Some of the secret documents, which are from 2009 to 2011, are from the trove released by Edward Snowden, the German paper states.
“The documents show that the deadly missions were not just viewed as a last resort to prevent attacks, but were in fact part of everyday life in the guerrilla war in Afghanistan,” Der Spiegel reports.
As part of a strategy the White House called “escalate and exit” that started in 2009, NATO troops would start with a “cleansing” phase—killing insurgents. The paper cites Michael T. Flynn, the head of ISAF intelligence in Afghanistan, as saying during a briefing: “The only good Talib is a dead Talib.”
Among the documents cited and made publicly available by Der Spiegel is the Joint Prioritized Effects List (JPEL). It lists, with names redacted by the paper, 669 targets, their code names and one of four priority levels. The location for some of those on the list is across the border in Pakistan.
In contrast to claims made by the U.S. government regarding those targeted for assassination, one person who was put on the list in the summer of 2010 was an Afghan soldier named Hussein. Not a senior operational leader posing an imminent threat, Hussein was merely suspected of being part of an attack on ISAF forces, and his placement on the list was meant to use his death as a deterrent, the paper reports.

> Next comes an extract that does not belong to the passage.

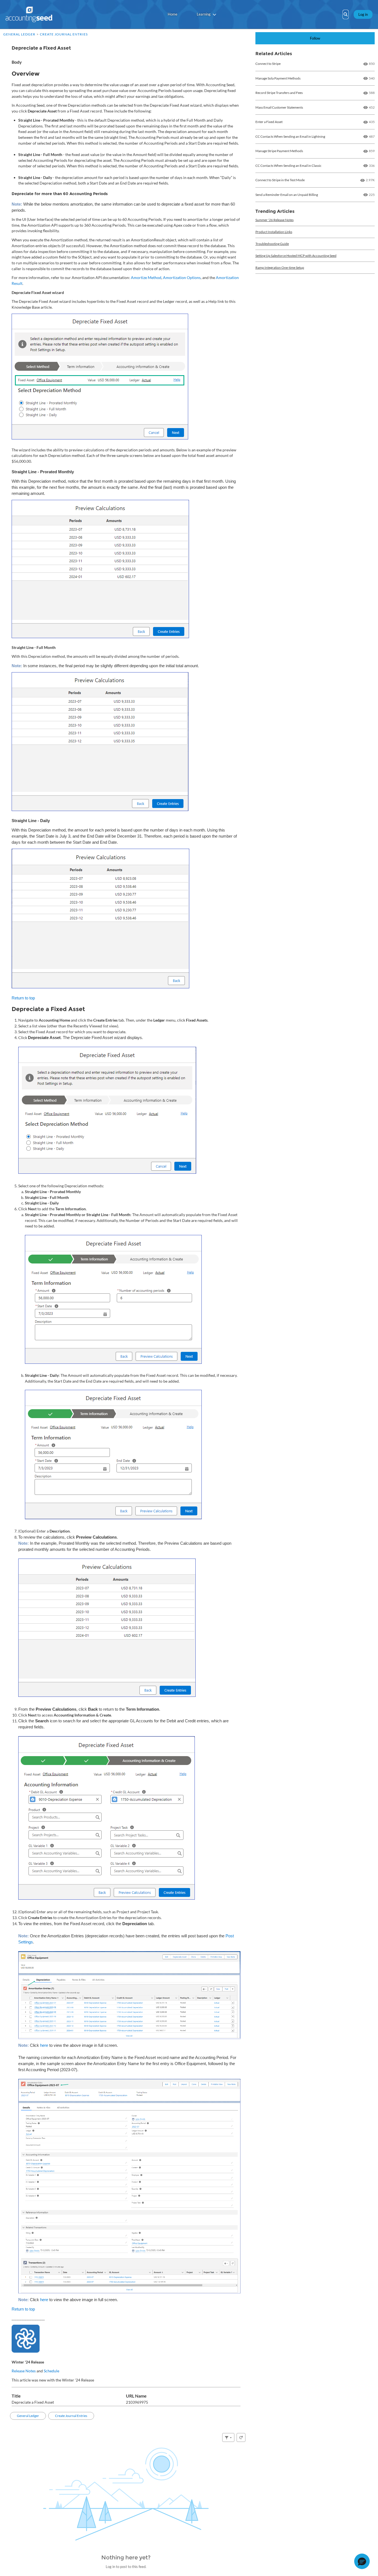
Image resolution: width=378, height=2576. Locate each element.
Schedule (51, 2370)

Der Spiegel reports that the search for the men on the list relied sometimes on only their cell phone signal, and that the NSA and its British counterpart, the GCHQ, maintained a list of these numbers. Voice recognition could be used to warrant an airstrike.
The paper quotes a secret British report from October 2010 as stating that the use of cell phone signals was “central to the success of operations.”